■ **Exercise objective**
Copy every line of the records below that holds the word "computer".

■ **Data for review**
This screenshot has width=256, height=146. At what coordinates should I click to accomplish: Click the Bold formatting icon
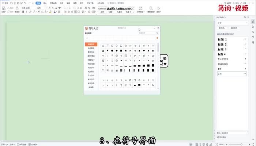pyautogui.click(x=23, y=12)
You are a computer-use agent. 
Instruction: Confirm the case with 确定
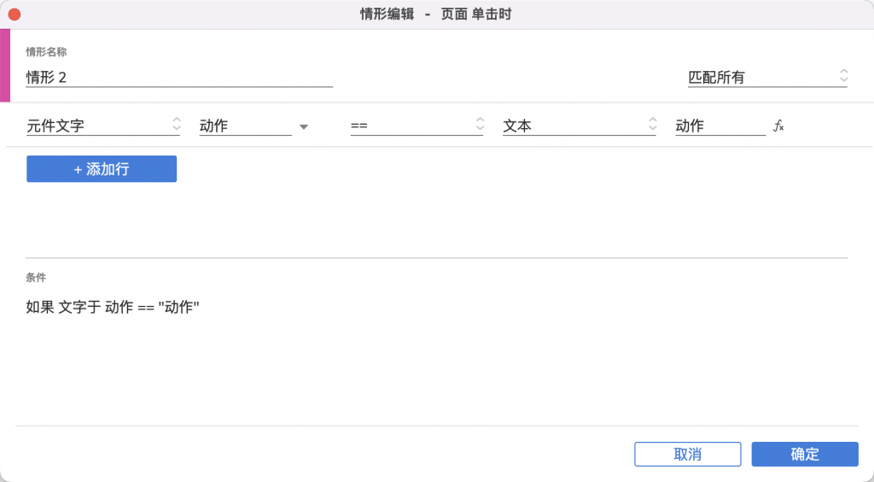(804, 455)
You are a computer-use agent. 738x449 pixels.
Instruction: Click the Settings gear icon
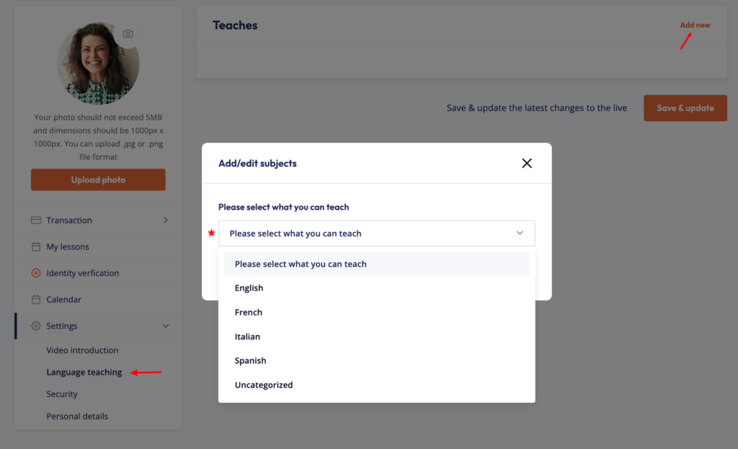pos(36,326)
--
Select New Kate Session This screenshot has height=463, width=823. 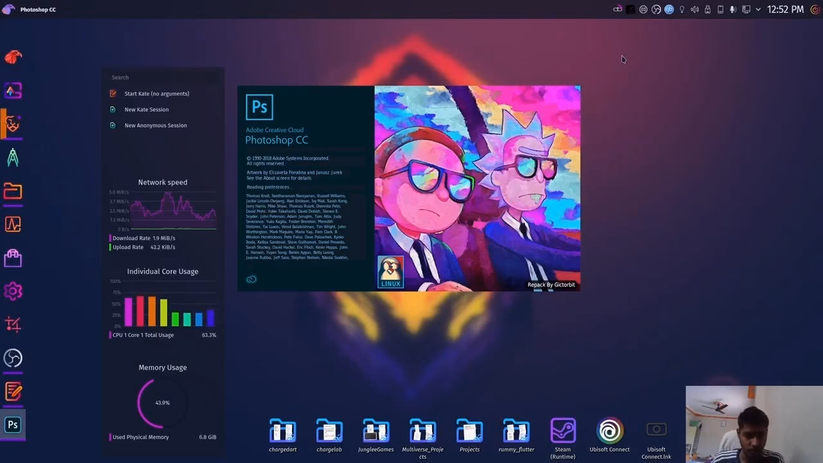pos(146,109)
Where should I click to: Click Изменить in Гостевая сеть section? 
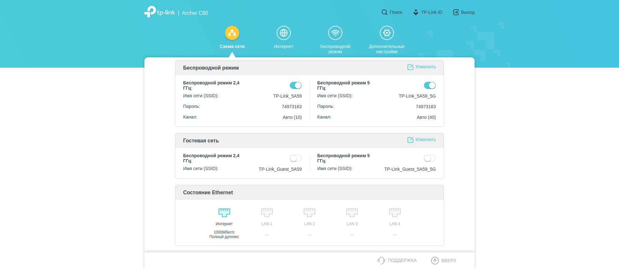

■ **Answer space**
You are a computer-use agent. 
You are a computer-use agent. 738x449 pixels.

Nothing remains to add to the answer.